start Supplied data

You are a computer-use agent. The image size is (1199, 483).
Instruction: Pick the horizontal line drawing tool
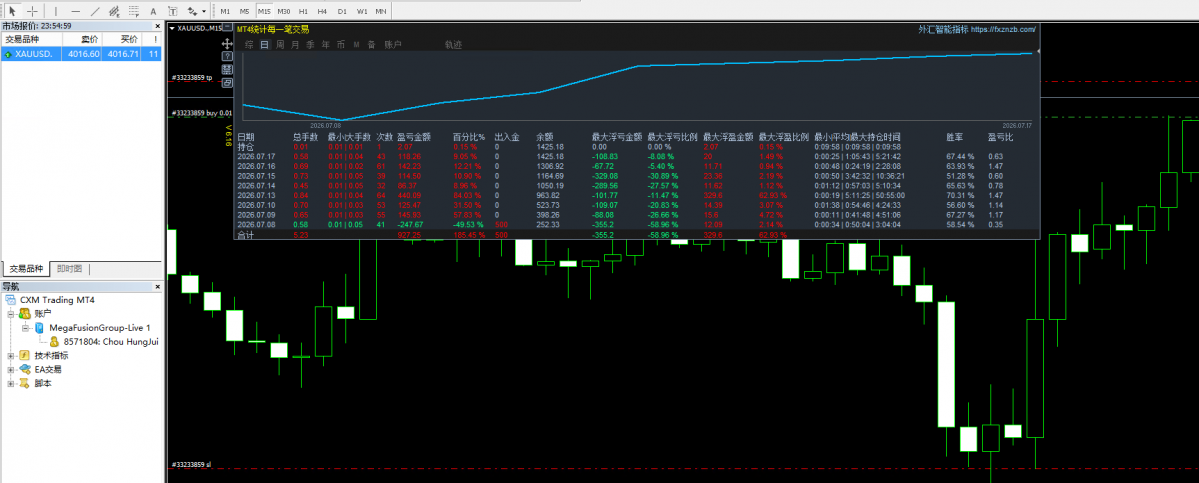click(75, 11)
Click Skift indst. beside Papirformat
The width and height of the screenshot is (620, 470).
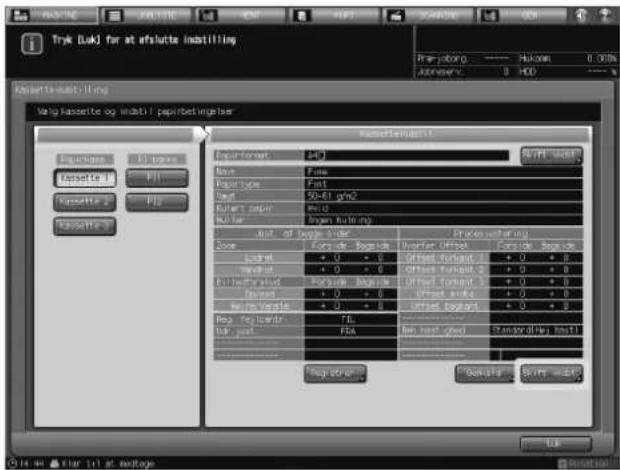(x=552, y=155)
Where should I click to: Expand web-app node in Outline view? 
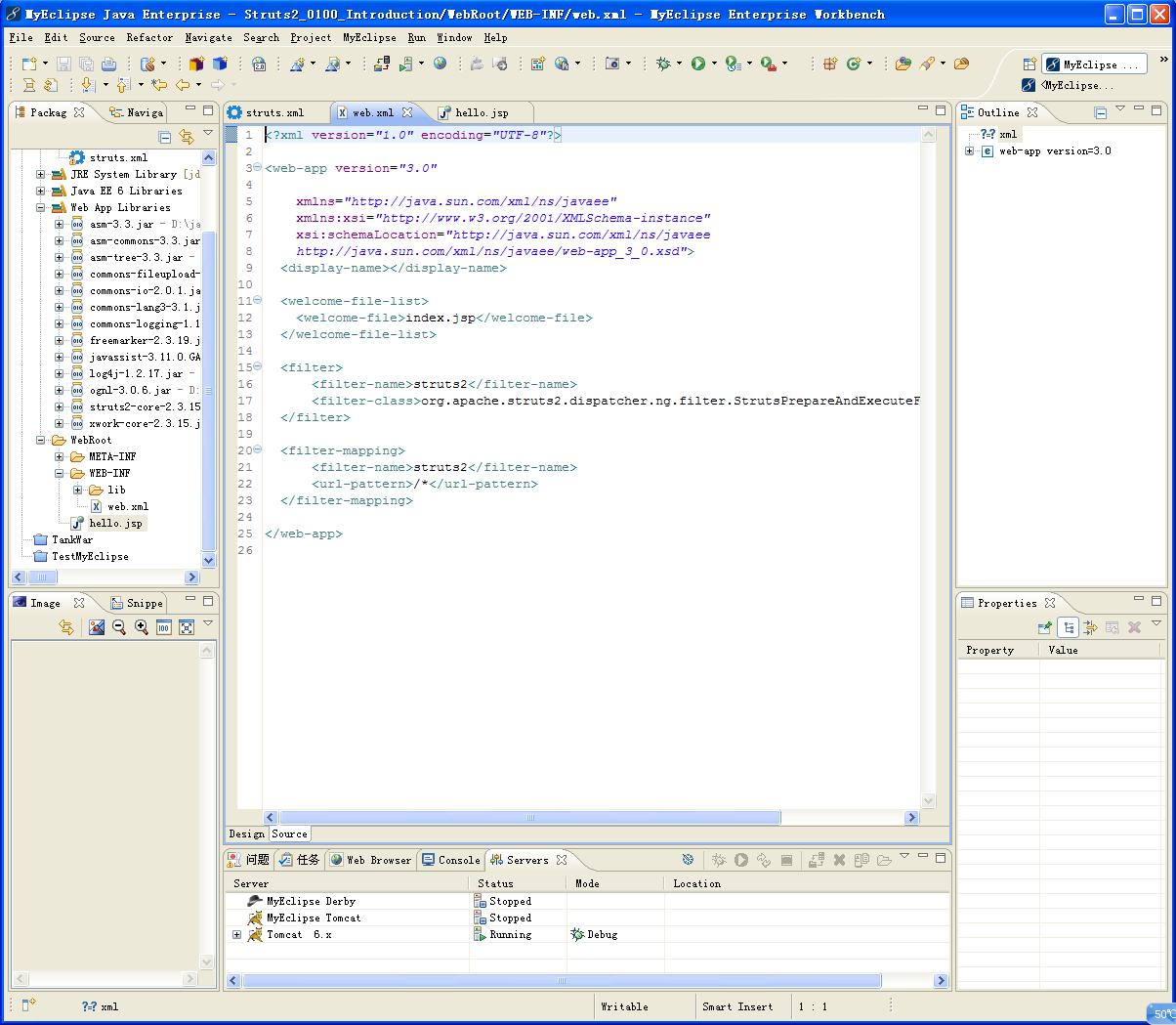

end Supplied data

--- Aim ---
Reproduce every one of the lines above word for word, leaving the pictures out of your answer.

--- Complete response ---
You are a computer-use agent. The image size is (1199, 483).
Instruction: Pick the horizontal line drawing tool
click(75, 11)
Click Skift indst. beside Papirformat
The width and height of the screenshot is (620, 470).
(x=552, y=155)
Where should I click to: Expand web-app node in Outline view? 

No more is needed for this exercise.